AI chatbots lose up to 30 per cent accuracy when trained to be friendly

Training chatbots to sound warmer and more empathetic makes them significantly less reliable and more likely to validate a user’s false beliefs, according to new research from the University of Oxford. The study reveals a critical trade-off in AI development: as major platforms like OpenAI and Anthropic design models to be friendlier, they inadvertently undermine the systems’ factual performance.

The research, conducted by the Oxford Internet Institute and published in Nature, tested five different AI models: Llama-8b, Mistral-Small, Qwen-32b, Llama-70b, and GPT-4o. Researchers retrained each model to sound warmer, creating “original” and “warm” versions for a side-by-side comparison of more than 400,000 responses.

The cost of empathy

The study found that “warm” models exhibited substantially higher error rates than their original counterparts, with a performance drop of 10 to 30 percentage points. These friendlier bots were more likely to promote conspiracy theories, provide inaccurate factual information, and offer incorrect medical advice.

“Even for humans, it can be difficult to come across as super friendly, while also telling someone a difficult truth,” said lead author Lujain Ibrahim. “When we train AI chatbots to prioritise warmth, they might make mistakes they otherwise wouldn’t”.

To ensure the drop in accuracy was caused specifically by warmth, the authors also trained “cold” models that were direct and emotionally neutral.
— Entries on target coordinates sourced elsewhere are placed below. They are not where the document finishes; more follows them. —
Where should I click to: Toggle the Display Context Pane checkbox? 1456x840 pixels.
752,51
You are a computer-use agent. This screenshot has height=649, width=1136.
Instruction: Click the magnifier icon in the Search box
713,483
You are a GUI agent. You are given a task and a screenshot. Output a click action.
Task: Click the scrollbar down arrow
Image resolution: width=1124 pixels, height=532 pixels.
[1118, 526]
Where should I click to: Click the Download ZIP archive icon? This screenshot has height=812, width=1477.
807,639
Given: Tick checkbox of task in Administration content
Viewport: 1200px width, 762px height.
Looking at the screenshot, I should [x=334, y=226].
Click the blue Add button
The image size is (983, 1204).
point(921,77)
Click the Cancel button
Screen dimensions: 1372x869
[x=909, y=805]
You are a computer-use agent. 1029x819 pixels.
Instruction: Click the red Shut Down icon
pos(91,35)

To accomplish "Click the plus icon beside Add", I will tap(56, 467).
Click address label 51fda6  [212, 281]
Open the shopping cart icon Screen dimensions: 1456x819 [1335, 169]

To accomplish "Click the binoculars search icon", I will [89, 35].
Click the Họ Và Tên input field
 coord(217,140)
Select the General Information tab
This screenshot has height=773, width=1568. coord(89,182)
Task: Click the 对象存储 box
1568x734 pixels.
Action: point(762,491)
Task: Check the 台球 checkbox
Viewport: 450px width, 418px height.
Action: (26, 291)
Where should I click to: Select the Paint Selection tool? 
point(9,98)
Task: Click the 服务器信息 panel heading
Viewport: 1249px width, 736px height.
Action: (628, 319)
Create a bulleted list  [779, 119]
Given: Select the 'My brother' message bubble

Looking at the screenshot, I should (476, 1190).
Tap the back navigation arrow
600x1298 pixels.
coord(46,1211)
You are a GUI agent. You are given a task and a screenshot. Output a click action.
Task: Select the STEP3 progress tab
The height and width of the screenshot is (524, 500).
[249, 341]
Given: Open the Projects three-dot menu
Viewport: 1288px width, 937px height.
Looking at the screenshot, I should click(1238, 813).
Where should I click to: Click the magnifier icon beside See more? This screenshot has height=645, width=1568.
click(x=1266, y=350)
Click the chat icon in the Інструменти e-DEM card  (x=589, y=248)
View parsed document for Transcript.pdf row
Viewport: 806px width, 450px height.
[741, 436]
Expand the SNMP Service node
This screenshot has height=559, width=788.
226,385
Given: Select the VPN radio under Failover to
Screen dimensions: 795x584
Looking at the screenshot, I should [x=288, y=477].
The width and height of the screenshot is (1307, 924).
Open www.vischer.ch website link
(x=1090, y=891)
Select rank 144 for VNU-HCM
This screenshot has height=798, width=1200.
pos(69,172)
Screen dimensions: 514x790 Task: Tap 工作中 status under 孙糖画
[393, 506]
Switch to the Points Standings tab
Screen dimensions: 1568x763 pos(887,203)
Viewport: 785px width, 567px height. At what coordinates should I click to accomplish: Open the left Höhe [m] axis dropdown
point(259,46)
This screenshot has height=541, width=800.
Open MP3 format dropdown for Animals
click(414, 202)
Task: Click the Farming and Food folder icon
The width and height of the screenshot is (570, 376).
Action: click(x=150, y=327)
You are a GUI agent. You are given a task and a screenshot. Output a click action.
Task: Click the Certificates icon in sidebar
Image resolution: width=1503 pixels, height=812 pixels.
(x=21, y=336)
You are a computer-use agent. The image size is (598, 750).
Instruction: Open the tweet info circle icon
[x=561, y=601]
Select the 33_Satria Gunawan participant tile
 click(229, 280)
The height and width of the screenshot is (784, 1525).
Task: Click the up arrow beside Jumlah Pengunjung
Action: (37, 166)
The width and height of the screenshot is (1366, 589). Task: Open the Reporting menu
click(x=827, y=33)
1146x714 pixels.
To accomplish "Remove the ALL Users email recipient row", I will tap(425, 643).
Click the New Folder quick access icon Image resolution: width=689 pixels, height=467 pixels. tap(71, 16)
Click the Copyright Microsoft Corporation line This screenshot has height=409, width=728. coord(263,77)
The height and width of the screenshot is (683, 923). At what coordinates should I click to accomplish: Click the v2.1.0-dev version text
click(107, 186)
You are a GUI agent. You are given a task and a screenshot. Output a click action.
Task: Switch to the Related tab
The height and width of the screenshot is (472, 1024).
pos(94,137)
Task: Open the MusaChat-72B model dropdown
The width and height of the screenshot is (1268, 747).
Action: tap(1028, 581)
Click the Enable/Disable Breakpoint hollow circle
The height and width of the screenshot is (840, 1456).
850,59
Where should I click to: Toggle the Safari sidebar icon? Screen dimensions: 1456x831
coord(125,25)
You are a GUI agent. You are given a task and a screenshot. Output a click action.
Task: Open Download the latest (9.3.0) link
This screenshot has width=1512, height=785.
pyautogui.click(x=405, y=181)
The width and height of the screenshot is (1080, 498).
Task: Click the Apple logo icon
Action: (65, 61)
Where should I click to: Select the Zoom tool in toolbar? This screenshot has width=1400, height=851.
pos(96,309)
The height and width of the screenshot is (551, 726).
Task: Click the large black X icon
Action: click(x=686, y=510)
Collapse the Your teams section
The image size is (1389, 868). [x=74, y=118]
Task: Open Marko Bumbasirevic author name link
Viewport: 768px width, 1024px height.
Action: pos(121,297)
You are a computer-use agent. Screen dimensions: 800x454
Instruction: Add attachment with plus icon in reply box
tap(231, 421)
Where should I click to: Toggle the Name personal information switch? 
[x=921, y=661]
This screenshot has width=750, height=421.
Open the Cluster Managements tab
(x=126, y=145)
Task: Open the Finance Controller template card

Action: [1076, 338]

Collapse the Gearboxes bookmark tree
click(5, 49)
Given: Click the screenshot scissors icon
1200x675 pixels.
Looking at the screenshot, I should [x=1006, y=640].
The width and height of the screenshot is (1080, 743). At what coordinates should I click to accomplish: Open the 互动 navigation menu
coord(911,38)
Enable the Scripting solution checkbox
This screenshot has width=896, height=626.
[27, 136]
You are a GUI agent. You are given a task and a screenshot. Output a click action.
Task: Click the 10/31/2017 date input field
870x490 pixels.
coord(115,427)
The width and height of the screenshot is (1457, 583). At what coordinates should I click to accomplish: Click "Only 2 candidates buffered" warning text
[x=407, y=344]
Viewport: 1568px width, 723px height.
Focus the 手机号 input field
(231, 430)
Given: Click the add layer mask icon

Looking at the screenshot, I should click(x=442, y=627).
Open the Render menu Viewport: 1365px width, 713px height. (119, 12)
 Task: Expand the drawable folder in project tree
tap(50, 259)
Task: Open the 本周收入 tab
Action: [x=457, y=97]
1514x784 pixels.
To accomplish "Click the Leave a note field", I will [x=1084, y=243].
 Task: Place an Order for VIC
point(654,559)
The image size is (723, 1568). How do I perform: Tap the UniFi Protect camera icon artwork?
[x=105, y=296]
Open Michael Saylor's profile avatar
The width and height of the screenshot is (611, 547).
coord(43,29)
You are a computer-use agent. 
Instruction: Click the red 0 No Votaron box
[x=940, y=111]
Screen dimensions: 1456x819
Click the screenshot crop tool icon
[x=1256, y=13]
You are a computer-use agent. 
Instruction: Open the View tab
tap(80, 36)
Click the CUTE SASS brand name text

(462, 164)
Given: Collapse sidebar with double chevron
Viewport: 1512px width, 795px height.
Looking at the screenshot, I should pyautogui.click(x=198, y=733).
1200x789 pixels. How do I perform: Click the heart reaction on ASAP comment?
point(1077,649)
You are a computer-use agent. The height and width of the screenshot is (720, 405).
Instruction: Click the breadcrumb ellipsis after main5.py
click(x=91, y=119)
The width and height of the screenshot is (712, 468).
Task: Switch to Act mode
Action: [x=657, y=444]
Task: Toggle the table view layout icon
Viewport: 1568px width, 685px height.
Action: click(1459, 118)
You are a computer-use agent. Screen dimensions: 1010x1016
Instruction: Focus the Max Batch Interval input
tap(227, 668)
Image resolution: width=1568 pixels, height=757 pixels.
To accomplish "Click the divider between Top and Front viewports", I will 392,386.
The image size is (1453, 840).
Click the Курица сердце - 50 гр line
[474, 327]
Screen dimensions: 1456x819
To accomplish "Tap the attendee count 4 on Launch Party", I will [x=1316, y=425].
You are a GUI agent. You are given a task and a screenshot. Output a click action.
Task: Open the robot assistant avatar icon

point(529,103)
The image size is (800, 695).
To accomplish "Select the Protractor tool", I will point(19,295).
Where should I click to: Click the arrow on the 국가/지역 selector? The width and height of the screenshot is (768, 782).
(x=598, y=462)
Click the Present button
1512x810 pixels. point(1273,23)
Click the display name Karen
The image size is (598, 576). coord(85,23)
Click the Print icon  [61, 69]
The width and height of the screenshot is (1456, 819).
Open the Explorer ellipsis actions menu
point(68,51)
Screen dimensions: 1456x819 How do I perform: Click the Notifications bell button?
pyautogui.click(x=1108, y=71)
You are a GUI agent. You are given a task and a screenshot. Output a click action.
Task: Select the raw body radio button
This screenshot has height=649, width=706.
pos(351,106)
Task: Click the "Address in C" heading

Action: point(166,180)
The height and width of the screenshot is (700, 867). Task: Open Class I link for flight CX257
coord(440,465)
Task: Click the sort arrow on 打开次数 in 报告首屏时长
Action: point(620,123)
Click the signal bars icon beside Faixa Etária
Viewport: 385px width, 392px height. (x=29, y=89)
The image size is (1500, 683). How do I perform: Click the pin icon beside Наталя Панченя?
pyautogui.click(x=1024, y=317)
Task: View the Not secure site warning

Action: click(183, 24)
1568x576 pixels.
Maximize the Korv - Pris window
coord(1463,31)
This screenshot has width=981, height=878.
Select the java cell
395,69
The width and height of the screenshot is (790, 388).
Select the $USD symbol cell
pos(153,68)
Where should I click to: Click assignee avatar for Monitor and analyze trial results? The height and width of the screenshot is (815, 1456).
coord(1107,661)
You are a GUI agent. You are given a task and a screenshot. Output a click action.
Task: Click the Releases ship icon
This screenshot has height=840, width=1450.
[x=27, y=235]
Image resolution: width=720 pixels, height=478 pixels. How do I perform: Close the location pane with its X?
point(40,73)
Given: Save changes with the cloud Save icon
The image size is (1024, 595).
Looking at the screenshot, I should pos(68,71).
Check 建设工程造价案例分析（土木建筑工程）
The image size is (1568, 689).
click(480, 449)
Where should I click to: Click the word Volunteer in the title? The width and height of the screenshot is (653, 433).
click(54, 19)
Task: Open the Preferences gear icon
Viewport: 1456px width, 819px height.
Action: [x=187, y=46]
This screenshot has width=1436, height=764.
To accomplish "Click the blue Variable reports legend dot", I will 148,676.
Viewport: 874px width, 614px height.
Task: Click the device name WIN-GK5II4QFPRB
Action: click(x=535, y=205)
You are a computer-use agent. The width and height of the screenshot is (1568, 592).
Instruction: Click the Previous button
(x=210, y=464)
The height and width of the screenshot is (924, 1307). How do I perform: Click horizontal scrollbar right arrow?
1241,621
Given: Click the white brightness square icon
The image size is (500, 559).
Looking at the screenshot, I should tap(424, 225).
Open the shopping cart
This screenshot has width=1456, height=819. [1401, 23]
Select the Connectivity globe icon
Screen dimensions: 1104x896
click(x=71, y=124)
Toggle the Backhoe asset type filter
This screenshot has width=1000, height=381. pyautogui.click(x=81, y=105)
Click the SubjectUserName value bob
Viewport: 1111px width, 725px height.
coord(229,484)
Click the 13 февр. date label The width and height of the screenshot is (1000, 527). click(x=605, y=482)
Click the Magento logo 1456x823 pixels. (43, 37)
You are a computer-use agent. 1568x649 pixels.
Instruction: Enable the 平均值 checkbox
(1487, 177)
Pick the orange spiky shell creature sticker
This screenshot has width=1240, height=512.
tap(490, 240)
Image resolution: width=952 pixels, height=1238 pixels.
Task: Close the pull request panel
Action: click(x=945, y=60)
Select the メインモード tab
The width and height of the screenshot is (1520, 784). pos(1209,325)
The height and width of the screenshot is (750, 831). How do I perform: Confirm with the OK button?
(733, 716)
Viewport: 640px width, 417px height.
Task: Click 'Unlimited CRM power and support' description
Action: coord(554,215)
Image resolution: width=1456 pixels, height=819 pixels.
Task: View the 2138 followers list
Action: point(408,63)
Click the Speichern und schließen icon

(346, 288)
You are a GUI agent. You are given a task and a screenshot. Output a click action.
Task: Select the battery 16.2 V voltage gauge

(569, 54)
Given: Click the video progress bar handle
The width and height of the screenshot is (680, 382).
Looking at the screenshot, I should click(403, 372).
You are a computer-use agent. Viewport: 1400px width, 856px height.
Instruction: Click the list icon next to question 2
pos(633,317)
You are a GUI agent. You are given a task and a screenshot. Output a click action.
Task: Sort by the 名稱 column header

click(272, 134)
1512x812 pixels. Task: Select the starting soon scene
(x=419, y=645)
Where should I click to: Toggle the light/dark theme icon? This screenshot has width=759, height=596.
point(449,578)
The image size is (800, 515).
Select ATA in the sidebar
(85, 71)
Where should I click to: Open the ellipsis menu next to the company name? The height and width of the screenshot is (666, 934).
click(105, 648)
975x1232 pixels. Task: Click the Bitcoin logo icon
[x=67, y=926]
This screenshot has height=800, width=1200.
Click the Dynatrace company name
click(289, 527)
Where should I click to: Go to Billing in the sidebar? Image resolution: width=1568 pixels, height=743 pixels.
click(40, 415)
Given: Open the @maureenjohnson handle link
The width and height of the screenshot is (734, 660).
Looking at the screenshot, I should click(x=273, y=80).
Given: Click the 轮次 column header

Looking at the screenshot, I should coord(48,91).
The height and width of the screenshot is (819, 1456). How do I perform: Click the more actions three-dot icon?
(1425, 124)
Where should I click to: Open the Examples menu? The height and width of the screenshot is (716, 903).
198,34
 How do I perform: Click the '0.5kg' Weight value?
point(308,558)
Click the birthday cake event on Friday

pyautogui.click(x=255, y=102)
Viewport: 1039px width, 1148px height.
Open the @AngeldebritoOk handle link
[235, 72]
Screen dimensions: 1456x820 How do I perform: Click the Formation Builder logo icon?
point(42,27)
These cold models maintained or even improved their accuracy, proving that prioritising a friendly persona — rather than the fine-tuning process itself — degrades performance.

Increased sycophancy

The research identifies a specific risk for millions of users who rely on AI for emotional support and companionship. Warm models were approximately 40 per cent more likely to affirm incorrect user beliefs, a behaviour known as sycophancy.

This tendency was most pronounced when user messages expressed feelings of sadness or vulnerability. For example, when asked if Adolf Hitler escaped to Argentina, a warm model might respond that the idea is “supported by several declassified documents,” whereas the original model would flatly state that he committed suicide in Berlin. Similarly, on the subject of moon landings, warm models were 12.1 percentage points more likely to validate user doubts when emotional cues were present.

The study highlights that current safety standards, which focus on model capabilities and high-risk applications, may overlook the risks posed by “personality” changes. The authors warn that as AI systems take on more intimate roles in people’s lives, developers and regulators must rethink how they forecast and protect against these systematic risks.